Pruneau d’Agen : la filière veut croire en un avenir meilleur

Pour sa première Journée de la prune depuis son élection en 2019, Nicolas Mortemousque a détaillé le nouveau fonctionnement de l’interprofession.

Pour sa première Journée de la prune depuis son élection en 2019, Nicolas Mortemousque a détaillé le nouveau fonctionnement de l’interprofession.

J. P.

« On a tout mis à plat, on ne cache rien. » Dans ce contexte, censé marquer un nouveau départ, le pruniculteur a insisté sur la nécessité de se tenir au cap fixé. Il s’inscrit dans le cadre d’une stratégie au long cours, sur dix ans, basée sur les notions de terroir, des qualités organoleptiques du pruneau et de la rentabilité de sa culture.

« Les crises s’enchaînent »

Dans les allées du Parc des expositions de Villeneuve-sur-Lot, les acteurs de la filière étaient visiblement heureux de se retrouver pour évoquer l’avenir. « Le gel de l’an dernier a permis d’éliminer les stocks. On repart donc sur des bases saines même si une crise semble chasser l’autre.
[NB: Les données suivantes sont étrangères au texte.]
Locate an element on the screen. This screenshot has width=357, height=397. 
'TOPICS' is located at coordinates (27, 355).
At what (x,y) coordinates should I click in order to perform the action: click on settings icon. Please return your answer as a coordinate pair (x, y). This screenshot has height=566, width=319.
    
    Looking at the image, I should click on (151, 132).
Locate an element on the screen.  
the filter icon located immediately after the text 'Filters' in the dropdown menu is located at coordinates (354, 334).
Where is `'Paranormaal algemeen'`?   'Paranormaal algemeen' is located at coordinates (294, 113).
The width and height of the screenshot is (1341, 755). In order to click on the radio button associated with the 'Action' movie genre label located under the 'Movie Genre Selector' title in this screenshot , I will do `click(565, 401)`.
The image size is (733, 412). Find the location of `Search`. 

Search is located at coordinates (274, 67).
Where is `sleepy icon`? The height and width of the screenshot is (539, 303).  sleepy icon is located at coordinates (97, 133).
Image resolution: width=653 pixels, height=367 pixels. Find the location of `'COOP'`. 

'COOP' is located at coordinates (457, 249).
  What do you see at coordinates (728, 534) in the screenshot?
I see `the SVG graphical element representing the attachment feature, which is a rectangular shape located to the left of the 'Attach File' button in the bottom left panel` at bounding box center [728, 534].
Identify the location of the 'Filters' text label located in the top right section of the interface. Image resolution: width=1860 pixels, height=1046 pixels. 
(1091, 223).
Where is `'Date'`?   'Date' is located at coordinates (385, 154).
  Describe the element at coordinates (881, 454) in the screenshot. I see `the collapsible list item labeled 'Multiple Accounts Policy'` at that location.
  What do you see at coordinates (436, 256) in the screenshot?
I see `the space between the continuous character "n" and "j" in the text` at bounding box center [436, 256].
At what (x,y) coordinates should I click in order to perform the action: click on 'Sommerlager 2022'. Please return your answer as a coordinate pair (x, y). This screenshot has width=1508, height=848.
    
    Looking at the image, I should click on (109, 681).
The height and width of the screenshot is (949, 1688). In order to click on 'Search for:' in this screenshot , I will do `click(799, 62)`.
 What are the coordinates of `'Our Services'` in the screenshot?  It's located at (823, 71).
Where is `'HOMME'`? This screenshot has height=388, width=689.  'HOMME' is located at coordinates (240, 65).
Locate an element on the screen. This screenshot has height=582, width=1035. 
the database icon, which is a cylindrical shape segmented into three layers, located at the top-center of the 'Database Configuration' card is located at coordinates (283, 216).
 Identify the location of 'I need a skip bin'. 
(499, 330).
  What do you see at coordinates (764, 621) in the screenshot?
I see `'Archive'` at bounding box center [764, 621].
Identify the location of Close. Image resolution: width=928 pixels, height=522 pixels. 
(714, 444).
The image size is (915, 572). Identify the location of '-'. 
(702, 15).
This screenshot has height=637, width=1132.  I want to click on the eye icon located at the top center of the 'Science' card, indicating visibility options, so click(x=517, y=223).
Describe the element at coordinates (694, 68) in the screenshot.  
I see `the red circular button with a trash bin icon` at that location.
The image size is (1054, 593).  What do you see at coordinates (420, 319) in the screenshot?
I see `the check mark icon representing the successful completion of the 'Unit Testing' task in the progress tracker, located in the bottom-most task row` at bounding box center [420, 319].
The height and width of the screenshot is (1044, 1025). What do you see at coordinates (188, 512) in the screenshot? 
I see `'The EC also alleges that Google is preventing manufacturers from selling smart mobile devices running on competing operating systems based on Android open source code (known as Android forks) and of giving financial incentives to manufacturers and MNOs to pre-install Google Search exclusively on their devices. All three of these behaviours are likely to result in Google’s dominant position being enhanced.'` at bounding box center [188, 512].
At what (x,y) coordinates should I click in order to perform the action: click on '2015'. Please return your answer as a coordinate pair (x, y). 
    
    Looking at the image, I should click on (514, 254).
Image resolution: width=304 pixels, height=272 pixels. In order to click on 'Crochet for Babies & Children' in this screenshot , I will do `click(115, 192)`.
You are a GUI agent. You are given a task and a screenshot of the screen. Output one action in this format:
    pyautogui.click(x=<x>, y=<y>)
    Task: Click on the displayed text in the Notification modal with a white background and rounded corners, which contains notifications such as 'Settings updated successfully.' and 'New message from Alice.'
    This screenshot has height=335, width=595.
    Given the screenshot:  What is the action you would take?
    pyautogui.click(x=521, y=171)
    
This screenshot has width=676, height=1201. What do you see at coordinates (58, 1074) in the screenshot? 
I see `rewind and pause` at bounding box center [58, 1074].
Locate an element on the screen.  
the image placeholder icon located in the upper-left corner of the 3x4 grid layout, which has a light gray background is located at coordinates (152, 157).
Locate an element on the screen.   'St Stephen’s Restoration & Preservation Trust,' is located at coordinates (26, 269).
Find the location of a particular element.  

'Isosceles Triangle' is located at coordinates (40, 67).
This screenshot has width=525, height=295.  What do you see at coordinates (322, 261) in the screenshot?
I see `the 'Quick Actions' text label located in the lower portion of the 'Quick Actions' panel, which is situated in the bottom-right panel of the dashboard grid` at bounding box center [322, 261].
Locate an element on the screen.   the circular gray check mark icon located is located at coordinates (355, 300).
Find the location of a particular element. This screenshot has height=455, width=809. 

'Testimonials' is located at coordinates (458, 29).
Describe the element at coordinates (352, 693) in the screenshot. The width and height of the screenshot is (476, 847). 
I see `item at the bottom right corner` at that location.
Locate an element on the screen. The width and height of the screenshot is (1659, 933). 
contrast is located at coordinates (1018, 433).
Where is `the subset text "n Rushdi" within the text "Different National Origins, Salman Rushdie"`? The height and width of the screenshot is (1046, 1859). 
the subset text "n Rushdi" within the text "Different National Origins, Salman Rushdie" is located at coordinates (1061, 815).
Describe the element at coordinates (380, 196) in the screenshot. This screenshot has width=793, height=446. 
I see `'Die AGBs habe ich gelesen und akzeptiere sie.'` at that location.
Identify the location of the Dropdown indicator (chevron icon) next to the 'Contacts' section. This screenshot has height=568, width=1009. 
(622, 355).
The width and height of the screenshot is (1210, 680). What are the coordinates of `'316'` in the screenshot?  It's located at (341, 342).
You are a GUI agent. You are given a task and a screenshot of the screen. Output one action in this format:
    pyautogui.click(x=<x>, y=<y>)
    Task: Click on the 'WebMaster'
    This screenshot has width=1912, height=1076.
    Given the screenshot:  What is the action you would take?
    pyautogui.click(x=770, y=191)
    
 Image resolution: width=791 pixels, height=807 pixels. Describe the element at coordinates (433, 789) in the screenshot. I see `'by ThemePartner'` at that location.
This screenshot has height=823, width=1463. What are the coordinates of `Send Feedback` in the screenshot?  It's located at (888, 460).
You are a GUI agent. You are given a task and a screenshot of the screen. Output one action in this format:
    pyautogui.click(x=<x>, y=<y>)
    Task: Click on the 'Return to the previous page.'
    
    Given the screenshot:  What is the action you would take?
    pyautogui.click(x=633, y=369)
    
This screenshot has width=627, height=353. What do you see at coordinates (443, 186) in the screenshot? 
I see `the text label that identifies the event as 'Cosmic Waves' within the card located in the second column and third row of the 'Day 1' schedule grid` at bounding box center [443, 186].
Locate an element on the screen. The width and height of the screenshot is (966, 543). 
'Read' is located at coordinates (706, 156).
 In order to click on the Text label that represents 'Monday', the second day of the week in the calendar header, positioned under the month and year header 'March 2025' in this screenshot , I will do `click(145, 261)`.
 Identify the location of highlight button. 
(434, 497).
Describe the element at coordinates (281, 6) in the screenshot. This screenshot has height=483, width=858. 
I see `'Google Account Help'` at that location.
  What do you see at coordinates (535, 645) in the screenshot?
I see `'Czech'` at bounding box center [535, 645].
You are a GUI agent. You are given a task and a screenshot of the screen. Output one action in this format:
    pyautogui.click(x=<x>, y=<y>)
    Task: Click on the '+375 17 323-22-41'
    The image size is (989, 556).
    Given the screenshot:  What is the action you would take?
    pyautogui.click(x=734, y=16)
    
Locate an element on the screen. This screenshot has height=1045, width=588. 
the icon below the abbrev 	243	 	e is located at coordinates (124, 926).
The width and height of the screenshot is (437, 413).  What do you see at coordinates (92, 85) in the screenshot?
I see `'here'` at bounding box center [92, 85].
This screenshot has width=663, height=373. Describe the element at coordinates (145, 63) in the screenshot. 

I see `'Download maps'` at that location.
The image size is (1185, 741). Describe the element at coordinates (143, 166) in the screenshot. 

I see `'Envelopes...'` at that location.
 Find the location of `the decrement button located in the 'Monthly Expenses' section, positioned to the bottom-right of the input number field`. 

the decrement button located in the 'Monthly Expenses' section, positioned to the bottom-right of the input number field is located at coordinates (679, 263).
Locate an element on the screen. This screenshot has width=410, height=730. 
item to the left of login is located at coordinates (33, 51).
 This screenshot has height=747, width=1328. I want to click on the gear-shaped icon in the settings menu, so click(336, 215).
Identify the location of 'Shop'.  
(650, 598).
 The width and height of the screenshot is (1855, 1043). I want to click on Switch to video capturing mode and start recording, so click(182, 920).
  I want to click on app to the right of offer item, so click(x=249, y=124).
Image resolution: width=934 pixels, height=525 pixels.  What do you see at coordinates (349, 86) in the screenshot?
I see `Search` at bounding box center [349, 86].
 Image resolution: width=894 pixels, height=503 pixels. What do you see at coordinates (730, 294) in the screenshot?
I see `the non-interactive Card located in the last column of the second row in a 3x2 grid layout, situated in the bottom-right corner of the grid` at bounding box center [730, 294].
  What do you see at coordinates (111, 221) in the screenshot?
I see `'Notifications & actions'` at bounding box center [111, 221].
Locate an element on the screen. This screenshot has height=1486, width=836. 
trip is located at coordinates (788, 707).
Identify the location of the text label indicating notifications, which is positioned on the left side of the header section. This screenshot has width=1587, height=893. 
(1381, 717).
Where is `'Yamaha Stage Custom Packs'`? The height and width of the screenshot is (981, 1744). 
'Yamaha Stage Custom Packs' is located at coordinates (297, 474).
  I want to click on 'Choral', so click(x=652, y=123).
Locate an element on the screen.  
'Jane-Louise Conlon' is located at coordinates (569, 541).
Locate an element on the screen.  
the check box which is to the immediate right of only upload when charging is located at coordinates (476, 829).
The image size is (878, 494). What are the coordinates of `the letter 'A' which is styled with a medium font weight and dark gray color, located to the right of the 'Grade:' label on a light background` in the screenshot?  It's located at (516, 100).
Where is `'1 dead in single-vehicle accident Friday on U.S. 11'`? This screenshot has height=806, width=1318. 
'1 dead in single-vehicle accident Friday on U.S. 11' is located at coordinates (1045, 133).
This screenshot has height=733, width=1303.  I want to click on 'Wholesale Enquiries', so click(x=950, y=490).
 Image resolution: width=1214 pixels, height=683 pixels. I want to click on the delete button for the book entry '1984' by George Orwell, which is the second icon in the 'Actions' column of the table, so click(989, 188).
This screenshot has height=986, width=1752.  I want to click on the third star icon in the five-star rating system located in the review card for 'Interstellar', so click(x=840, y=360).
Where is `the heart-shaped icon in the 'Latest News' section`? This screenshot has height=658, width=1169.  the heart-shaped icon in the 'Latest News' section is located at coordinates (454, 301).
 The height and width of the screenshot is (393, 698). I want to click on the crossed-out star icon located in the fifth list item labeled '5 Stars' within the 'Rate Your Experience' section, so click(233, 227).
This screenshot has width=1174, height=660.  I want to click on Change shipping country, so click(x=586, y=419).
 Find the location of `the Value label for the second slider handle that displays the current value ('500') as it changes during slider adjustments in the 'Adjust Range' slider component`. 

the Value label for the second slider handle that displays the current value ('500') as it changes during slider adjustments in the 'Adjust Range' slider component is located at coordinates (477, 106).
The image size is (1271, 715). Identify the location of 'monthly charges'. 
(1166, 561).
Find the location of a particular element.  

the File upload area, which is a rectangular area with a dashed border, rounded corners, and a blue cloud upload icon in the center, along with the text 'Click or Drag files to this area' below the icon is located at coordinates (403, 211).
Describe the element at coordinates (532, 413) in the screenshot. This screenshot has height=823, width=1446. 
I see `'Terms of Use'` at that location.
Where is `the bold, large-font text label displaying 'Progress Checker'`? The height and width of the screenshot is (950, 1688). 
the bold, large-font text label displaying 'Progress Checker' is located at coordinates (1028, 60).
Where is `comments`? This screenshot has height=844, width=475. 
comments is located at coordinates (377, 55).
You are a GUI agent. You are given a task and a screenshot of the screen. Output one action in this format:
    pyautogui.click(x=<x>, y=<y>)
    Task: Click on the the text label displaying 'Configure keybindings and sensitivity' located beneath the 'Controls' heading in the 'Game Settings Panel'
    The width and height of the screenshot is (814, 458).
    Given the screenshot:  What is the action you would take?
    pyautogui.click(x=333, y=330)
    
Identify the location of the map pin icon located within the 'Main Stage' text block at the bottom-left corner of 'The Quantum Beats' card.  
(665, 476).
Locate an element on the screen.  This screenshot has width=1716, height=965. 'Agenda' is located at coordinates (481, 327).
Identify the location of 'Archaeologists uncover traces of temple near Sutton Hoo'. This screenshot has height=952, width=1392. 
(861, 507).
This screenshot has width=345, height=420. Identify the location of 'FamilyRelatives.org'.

Si les prix du gaz et du carburant restent aussi élevés cet été, ce sera difficile », analyse Alain, futur retraité casseneuillois installé en polyculture élevage.

Ce panneau est à disposition des pruniculteurs, incités à le placer au bord des routes.

Ce panneau est à disposition des pruniculteurs, incités à le placer au bord des routes.

J. P.

« Les crises s’enchaînent tellement que l’on reste prudent, plaide Loïc, de Saint-Maurice-Lestapel. Même si ça va bien pendant deux ans, on ne va pas s’emballer. » Pour sa première Journée de la prune, Max, installé à Villeneuve depuis 2019 découvre aussi une situation nouvelle. « On sait que l’on vendra bien cette année. Mais après ? Nos marges vont être rognées et le coût de la vie augmente », interroge le jeune homme. En raison du gel d’avril, lui n’a rien récolté en 2021.